» PROBLEM DETAILS
Return every line below as is, leaving out the pictures.
[Opening INFORMATION SHOWN section]
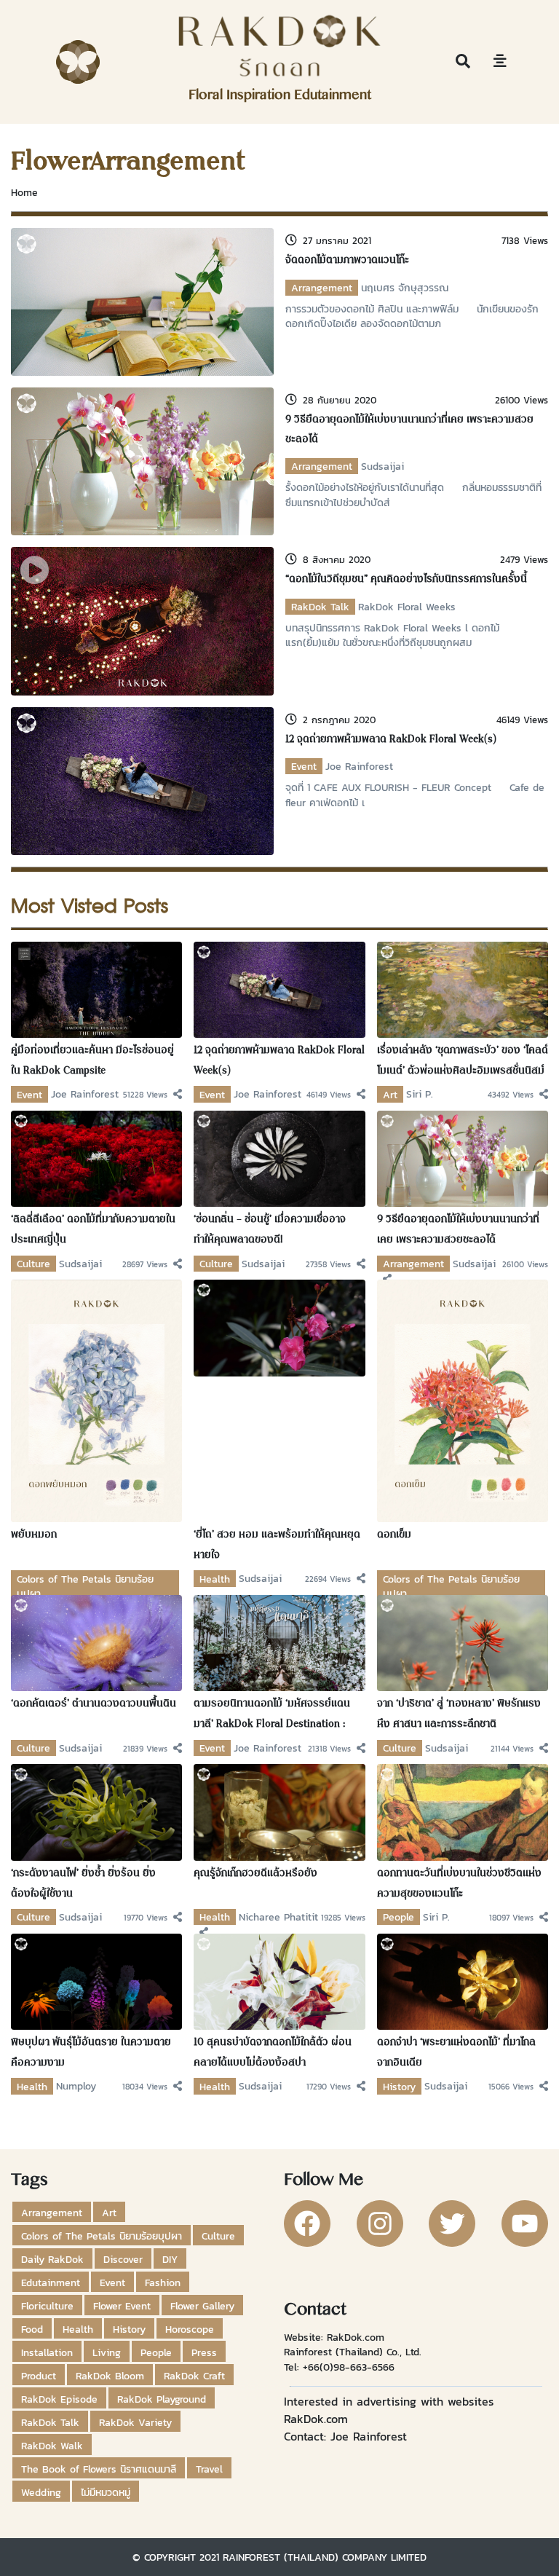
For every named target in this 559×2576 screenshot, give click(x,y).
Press (204, 2352)
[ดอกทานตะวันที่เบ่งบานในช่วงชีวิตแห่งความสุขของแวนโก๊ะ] (462, 1811)
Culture (33, 1263)
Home (24, 192)
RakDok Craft (194, 2375)
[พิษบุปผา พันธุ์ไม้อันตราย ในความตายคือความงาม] (96, 1980)
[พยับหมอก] (96, 1400)
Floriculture (47, 2306)
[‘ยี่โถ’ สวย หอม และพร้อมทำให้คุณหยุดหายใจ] (279, 1327)
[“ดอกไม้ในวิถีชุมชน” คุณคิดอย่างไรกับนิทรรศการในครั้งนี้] (142, 620)
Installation (47, 2352)
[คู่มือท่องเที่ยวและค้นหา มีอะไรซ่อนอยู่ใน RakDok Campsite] (96, 988)
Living (106, 2352)
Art (390, 1094)
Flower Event (122, 2306)
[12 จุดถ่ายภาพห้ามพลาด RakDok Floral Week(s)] (142, 779)
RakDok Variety (135, 2422)
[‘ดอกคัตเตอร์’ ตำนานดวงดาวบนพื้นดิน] (96, 1641)
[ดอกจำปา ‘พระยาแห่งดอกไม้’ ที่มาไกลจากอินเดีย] (462, 1980)
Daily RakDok (52, 2259)
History (399, 2086)
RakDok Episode (59, 2399)
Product (38, 2375)
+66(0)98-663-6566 (349, 2367)
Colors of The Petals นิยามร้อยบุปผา (101, 2236)
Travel (209, 2469)
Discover (123, 2259)
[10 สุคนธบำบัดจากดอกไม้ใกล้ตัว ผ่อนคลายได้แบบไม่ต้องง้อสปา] (279, 1980)
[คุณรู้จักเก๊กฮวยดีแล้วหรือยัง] (279, 1811)
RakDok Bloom (110, 2375)
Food (32, 2329)
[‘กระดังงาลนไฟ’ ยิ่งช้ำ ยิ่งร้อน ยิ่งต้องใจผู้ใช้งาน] (96, 1811)
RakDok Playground (161, 2399)
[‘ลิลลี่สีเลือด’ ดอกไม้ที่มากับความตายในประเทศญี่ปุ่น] (96, 1158)
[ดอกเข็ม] (462, 1400)
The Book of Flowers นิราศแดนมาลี (98, 2469)
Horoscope (189, 2329)
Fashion (163, 2282)
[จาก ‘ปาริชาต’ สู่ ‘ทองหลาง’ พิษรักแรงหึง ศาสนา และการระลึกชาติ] (462, 1641)
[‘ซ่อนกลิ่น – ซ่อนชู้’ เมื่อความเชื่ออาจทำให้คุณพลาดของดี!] (279, 1158)
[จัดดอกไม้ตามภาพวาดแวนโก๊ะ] (142, 301)
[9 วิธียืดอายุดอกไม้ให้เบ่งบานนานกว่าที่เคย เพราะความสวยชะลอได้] (142, 460)
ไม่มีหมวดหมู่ (105, 2492)
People (398, 1917)
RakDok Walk (52, 2445)
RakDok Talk (320, 606)
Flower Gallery (202, 2306)
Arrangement (321, 287)
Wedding (41, 2492)
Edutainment (50, 2282)
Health (214, 1579)
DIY (170, 2259)
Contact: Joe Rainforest (345, 2436)
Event (304, 766)
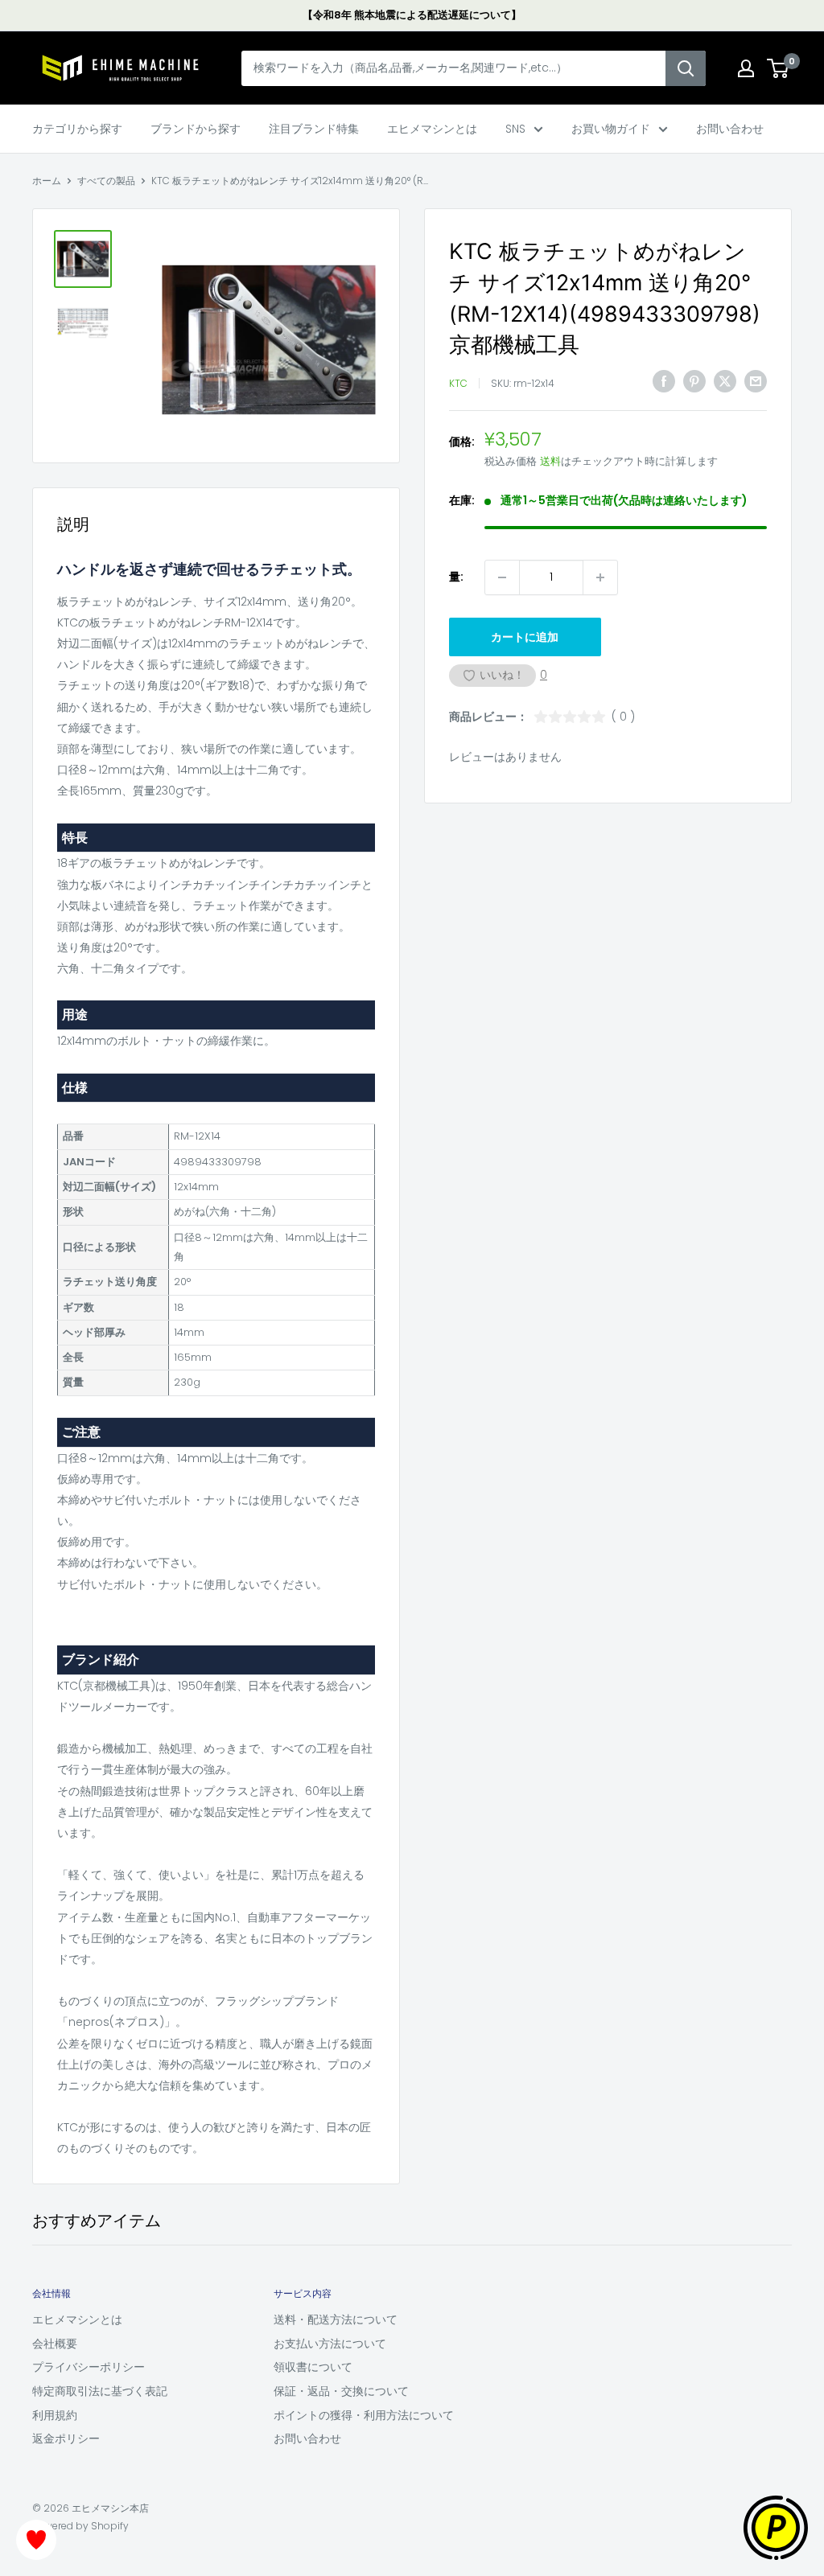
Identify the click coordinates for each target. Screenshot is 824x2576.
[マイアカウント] (746, 68)
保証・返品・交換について (341, 2391)
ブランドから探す (195, 129)
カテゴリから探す (77, 129)
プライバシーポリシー (88, 2367)
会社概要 (54, 2344)
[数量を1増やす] (600, 577)
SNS (515, 129)
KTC (458, 383)
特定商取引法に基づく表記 (99, 2391)
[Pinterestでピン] (694, 381)
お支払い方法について (330, 2344)
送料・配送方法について (336, 2319)
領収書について (313, 2367)
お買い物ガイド (610, 129)
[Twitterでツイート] (725, 381)
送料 (550, 461)
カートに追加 (524, 637)
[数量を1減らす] (502, 577)
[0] (778, 68)
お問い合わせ (730, 129)
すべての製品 (106, 180)
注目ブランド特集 (314, 129)
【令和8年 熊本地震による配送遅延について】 (412, 15)
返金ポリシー (66, 2438)
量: (456, 577)
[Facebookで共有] (664, 381)
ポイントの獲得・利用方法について (364, 2415)
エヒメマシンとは (432, 129)
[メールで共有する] (755, 381)
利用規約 (54, 2415)
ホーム (46, 180)
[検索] (685, 68)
[Closing INFORMATION SHOWN section]
» WRITTEN ANSWER
For every named target in this 559×2576 screenshot, give click(x,y).
Press (204, 2352)
[ดอกทานตะวันที่เบ่งบานในช่วงชีวิตแห่งความสุขของแวนโก๊ะ] (462, 1811)
Culture (33, 1263)
Home (24, 192)
RakDok Craft (194, 2375)
[พิษบุปผา พันธุ์ไม้อันตราย ในความตายคือความงาม] (96, 1980)
[พยับหมอก] (96, 1400)
Floriculture (47, 2306)
[‘ยี่โถ’ สวย หอม และพร้อมทำให้คุณหยุดหายใจ] (279, 1327)
[“ดอกไม้ในวิถีชุมชน” คุณคิดอย่างไรกับนิทรรศการในครั้งนี้] (142, 620)
Installation (47, 2352)
[คู่มือท่องเที่ยวและค้นหา มีอะไรซ่อนอยู่ใน RakDok Campsite] (96, 988)
Living (106, 2352)
Art (390, 1094)
Flower Event (122, 2306)
[12 จุดถ่ายภาพห้ามพลาด RakDok Floral Week(s)] (142, 779)
RakDok Variety (135, 2422)
[‘ดอกคัตเตอร์’ ตำนานดวงดาวบนพื้นดิน] (96, 1641)
[ดอกจำปา ‘พระยาแห่งดอกไม้’ ที่มาไกลจากอินเดีย] (462, 1980)
Daily RakDok (52, 2259)
History (399, 2086)
RakDok Episode (59, 2399)
Product (38, 2375)
+66(0)98-663-6566 (349, 2367)
Colors of The Petals นิยามร้อยบุปผา (101, 2236)
Travel (209, 2469)
Discover (123, 2259)
[10 สุคนธบำบัดจากดอกไม้ใกล้ตัว ผ่อนคลายได้แบบไม่ต้องง้อสปา] (279, 1980)
[คุณรู้จักเก๊กฮวยดีแล้วหรือยัง] (279, 1811)
RakDok Bloom (110, 2375)
Food (32, 2329)
[‘กระดังงาลนไฟ’ ยิ่งช้ำ ยิ่งร้อน ยิ่งต้องใจผู้ใช้งาน] (96, 1811)
RakDok Playground (161, 2399)
[‘ลิลลี่สีเลือด’ ดอกไม้ที่มากับความตายในประเทศญี่ปุ่น] (96, 1158)
[ดอกเข็ม] (462, 1400)
The Book of Flowers นิราศแดนมาลี (98, 2469)
Horoscope (189, 2329)
Fashion (163, 2282)
[จาก ‘ปาริชาต’ สู่ ‘ทองหลาง’ พิษรักแรงหึง ศาสนา และการระลึกชาติ] (462, 1641)
[‘ซ่อนกลิ่น – ซ่อนชู้’ เมื่อความเชื่ออาจทำให้คุณพลาดของดี!] (279, 1158)
[จัดดอกไม้ตามภาพวาดแวนโก๊ะ] (142, 301)
[9 วิธียืดอายุดอกไม้ให้เบ่งบานนานกว่าที่เคย เพราะความสวยชะลอได้] (142, 460)
ไม่มีหมวดหมู่ (105, 2492)
People (398, 1917)
RakDok Walk (52, 2445)
RakDok Talk (320, 606)
Flower Gallery (202, 2306)
Arrangement (321, 287)
Wedding (41, 2492)
Edutainment (50, 2282)
Health (214, 1579)
DIY (170, 2259)
Contact: Joe Rainforest (345, 2436)
Event (304, 766)
Identify the click coordinates for each target. Screenshot is 824x2576.
[マイアカウント] (746, 68)
保証・返品・交換について (341, 2391)
ブランドから探す (195, 129)
カテゴリから探す (77, 129)
プライバシーポリシー (88, 2367)
会社概要 (54, 2344)
[数量を1増やす] (600, 577)
SNS (515, 129)
KTC (458, 383)
特定商取引法に基づく表記 (99, 2391)
[Pinterestでピン] (694, 381)
お支払い方法について (330, 2344)
送料・配送方法について (336, 2319)
領収書について (313, 2367)
お買い物ガイド (610, 129)
[Twitterでツイート] (725, 381)
送料 (550, 461)
カートに追加 (524, 637)
[数量を1減らす] (502, 577)
[0] (778, 68)
お問い合わせ (730, 129)
すべての製品 (106, 180)
注目ブランド特集 (314, 129)
【令和8年 熊本地震による配送遅延について】 (412, 15)
返金ポリシー (66, 2438)
量: (456, 577)
[Facebookで共有] (664, 381)
ポイントの獲得・利用方法について (364, 2415)
エヒメマシンとは (432, 129)
[メールで共有する] (755, 381)
利用規約 (54, 2415)
ホーム (46, 180)
[検索] (685, 68)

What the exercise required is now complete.